Problem ▸ Can you reproduce every one of the records below word for word, keeping each line in its original order?

Given records ▸
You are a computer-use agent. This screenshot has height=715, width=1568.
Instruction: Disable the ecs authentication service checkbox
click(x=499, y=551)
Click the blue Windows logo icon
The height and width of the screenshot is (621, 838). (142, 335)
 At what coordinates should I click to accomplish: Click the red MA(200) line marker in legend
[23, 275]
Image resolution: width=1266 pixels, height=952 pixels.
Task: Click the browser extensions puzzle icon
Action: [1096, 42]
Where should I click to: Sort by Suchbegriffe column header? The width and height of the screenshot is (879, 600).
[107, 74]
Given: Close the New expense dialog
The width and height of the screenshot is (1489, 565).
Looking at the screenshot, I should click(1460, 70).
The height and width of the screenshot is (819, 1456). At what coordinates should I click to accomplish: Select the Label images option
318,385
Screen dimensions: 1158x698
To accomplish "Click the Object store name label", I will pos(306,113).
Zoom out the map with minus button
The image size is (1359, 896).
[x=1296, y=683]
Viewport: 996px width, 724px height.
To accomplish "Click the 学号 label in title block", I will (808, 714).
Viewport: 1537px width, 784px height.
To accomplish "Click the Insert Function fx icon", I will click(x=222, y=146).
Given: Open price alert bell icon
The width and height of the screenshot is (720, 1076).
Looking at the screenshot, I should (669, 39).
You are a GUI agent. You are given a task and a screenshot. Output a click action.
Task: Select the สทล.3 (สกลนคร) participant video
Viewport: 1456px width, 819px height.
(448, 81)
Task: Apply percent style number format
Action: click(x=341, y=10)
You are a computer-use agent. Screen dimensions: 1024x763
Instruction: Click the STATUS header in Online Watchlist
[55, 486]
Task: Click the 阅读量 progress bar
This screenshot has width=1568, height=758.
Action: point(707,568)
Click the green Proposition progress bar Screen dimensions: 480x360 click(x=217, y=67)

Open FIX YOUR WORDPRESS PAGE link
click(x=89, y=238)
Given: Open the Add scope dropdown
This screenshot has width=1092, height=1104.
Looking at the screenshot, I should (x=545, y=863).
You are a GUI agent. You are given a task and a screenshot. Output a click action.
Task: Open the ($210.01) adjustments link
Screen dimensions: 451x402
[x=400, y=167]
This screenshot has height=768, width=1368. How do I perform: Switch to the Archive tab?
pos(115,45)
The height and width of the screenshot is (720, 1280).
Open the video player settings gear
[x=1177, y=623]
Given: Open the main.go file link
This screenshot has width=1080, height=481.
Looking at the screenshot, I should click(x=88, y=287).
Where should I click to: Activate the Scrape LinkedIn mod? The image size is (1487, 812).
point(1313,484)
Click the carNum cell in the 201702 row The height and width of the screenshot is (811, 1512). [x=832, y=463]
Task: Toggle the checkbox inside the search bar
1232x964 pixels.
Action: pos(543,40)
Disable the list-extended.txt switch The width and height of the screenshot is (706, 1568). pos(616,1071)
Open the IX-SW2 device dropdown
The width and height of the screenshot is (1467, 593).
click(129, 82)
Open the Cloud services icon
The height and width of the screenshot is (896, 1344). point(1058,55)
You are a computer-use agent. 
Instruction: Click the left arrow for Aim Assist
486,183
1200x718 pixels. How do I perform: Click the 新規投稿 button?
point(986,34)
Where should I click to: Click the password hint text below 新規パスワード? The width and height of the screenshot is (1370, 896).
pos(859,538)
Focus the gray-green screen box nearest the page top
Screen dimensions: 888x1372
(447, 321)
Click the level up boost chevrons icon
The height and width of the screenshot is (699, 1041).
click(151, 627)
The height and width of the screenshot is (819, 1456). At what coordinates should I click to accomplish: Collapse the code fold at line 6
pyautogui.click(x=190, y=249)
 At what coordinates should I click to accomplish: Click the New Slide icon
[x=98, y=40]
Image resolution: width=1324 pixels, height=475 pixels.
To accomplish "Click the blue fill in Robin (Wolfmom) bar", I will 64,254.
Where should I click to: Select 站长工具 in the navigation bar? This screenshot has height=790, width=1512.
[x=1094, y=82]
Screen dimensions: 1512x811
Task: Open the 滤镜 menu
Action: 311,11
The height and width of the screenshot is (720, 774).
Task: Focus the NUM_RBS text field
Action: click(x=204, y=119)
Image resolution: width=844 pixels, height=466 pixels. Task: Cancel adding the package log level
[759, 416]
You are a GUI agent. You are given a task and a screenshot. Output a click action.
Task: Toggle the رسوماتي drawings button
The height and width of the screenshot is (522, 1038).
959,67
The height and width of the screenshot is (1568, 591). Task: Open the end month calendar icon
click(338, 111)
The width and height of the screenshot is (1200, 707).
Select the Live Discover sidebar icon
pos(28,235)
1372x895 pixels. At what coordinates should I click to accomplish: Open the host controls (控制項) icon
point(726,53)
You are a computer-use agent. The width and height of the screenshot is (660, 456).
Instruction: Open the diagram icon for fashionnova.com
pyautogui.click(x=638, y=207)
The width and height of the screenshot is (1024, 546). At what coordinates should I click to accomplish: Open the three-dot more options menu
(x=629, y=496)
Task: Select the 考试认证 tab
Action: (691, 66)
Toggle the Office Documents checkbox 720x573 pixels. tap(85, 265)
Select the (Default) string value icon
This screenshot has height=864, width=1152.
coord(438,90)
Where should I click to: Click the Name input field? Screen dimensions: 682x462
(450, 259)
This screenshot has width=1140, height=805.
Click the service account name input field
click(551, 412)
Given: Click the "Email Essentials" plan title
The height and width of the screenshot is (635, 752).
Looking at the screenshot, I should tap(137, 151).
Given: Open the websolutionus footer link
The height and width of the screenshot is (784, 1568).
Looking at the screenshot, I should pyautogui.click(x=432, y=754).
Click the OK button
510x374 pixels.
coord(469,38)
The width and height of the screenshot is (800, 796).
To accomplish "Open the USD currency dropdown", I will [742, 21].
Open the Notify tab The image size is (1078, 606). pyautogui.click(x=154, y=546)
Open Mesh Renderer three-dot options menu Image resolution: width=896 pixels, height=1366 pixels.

Final result ▸
You are a computer-use agent. This screenshot has height=715, width=1568.
Instruction: Disable the ecs authentication service checkbox
click(x=499, y=551)
Click the blue Windows logo icon
The height and width of the screenshot is (621, 838). (142, 335)
 At what coordinates should I click to accomplish: Click the red MA(200) line marker in legend
[23, 275]
Image resolution: width=1266 pixels, height=952 pixels.
Task: Click the browser extensions puzzle icon
Action: [1096, 42]
Where should I click to: Sort by Suchbegriffe column header? The width and height of the screenshot is (879, 600).
[107, 74]
Given: Close the New expense dialog
The width and height of the screenshot is (1489, 565).
Looking at the screenshot, I should click(1460, 70).
The height and width of the screenshot is (819, 1456). At what coordinates should I click to accomplish: Select the Label images option
318,385
Screen dimensions: 1158x698
To accomplish "Click the Object store name label", I will pos(306,113).
Zoom out the map with minus button
The image size is (1359, 896).
[x=1296, y=683]
Viewport: 996px width, 724px height.
To accomplish "Click the 学号 label in title block", I will (808, 714).
Viewport: 1537px width, 784px height.
To accomplish "Click the Insert Function fx icon", I will click(x=222, y=146).
Given: Open price alert bell icon
The width and height of the screenshot is (720, 1076).
Looking at the screenshot, I should (669, 39).
You are a GUI agent. You are given a task and a screenshot. Output a click action.
Task: Select the สทล.3 (สกลนคร) participant video
Viewport: 1456px width, 819px height.
(448, 81)
Task: Apply percent style number format
Action: click(x=341, y=10)
You are a computer-use agent. Screen dimensions: 1024x763
Instruction: Click the STATUS header in Online Watchlist
[55, 486]
Task: Click the 阅读量 progress bar
This screenshot has width=1568, height=758.
Action: point(707,568)
Click the green Proposition progress bar Screen dimensions: 480x360 click(x=217, y=67)

Open FIX YOUR WORDPRESS PAGE link
click(x=89, y=238)
Given: Open the Add scope dropdown
This screenshot has width=1092, height=1104.
Looking at the screenshot, I should (x=545, y=863).
You are a GUI agent. You are given a task and a screenshot. Output a click action.
Task: Open the ($210.01) adjustments link
Screen dimensions: 451x402
[x=400, y=167]
This screenshot has height=768, width=1368. How do I perform: Switch to the Archive tab?
pos(115,45)
The height and width of the screenshot is (720, 1280).
Open the video player settings gear
[x=1177, y=623]
Given: Open the main.go file link
This screenshot has width=1080, height=481.
Looking at the screenshot, I should click(x=88, y=287).
Where should I click to: Activate the Scrape LinkedIn mod? The image size is (1487, 812).
point(1313,484)
Click the carNum cell in the 201702 row The height and width of the screenshot is (811, 1512). [x=832, y=463]
Task: Toggle the checkbox inside the search bar
1232x964 pixels.
Action: pos(543,40)
Disable the list-extended.txt switch The width and height of the screenshot is (706, 1568). pos(616,1071)
Open the IX-SW2 device dropdown
The width and height of the screenshot is (1467, 593).
click(129, 82)
Open the Cloud services icon
The height and width of the screenshot is (896, 1344). point(1058,55)
You are a computer-use agent. 
Instruction: Click the left arrow for Aim Assist
486,183
1200x718 pixels. How do I perform: Click the 新規投稿 button?
point(986,34)
Where should I click to: Click the password hint text below 新規パスワード? The width and height of the screenshot is (1370, 896).
pos(859,538)
Focus the gray-green screen box nearest the page top
Screen dimensions: 888x1372
(447, 321)
Click the level up boost chevrons icon
The height and width of the screenshot is (699, 1041).
click(151, 627)
The height and width of the screenshot is (819, 1456). At what coordinates should I click to accomplish: Collapse the code fold at line 6
pyautogui.click(x=190, y=249)
 At what coordinates should I click to accomplish: Click the New Slide icon
[x=98, y=40]
Image resolution: width=1324 pixels, height=475 pixels.
To accomplish "Click the blue fill in Robin (Wolfmom) bar", I will 64,254.
Where should I click to: Select 站长工具 in the navigation bar? This screenshot has height=790, width=1512.
[x=1094, y=82]
Screen dimensions: 1512x811
Task: Open the 滤镜 menu
Action: 311,11
The height and width of the screenshot is (720, 774).
Task: Focus the NUM_RBS text field
Action: click(x=204, y=119)
Image resolution: width=844 pixels, height=466 pixels. Task: Cancel adding the package log level
[759, 416]
You are a GUI agent. You are given a task and a screenshot. Output a click action.
Task: Toggle the رسوماتي drawings button
The height and width of the screenshot is (522, 1038).
959,67
The height and width of the screenshot is (1568, 591). Task: Open the end month calendar icon
click(338, 111)
The width and height of the screenshot is (1200, 707).
Select the Live Discover sidebar icon
pos(28,235)
1372x895 pixels. At what coordinates should I click to accomplish: Open the host controls (控制項) icon
point(726,53)
You are a computer-use agent. The width and height of the screenshot is (660, 456).
Instruction: Open the diagram icon for fashionnova.com
pyautogui.click(x=638, y=207)
The width and height of the screenshot is (1024, 546). At what coordinates should I click to accomplish: Open the three-dot more options menu
(x=629, y=496)
Task: Select the 考试认证 tab
Action: (691, 66)
Toggle the Office Documents checkbox 720x573 pixels. tap(85, 265)
Select the (Default) string value icon
This screenshot has height=864, width=1152.
coord(438,90)
Where should I click to: Click the Name input field? Screen dimensions: 682x462
(450, 259)
This screenshot has width=1140, height=805.
Click the service account name input field
click(551, 412)
Given: Click the "Email Essentials" plan title
The height and width of the screenshot is (635, 752).
Looking at the screenshot, I should tap(137, 151).
Given: Open the websolutionus footer link
The height and width of the screenshot is (784, 1568).
Looking at the screenshot, I should pyautogui.click(x=432, y=754).
Click the OK button
510x374 pixels.
coord(469,38)
The width and height of the screenshot is (800, 796).
To accomplish "Open the USD currency dropdown", I will [742, 21].
Open the Notify tab The image size is (1078, 606). pyautogui.click(x=154, y=546)
Open Mesh Renderer three-dot options menu Image resolution: width=896 pixels, height=1366 pixels.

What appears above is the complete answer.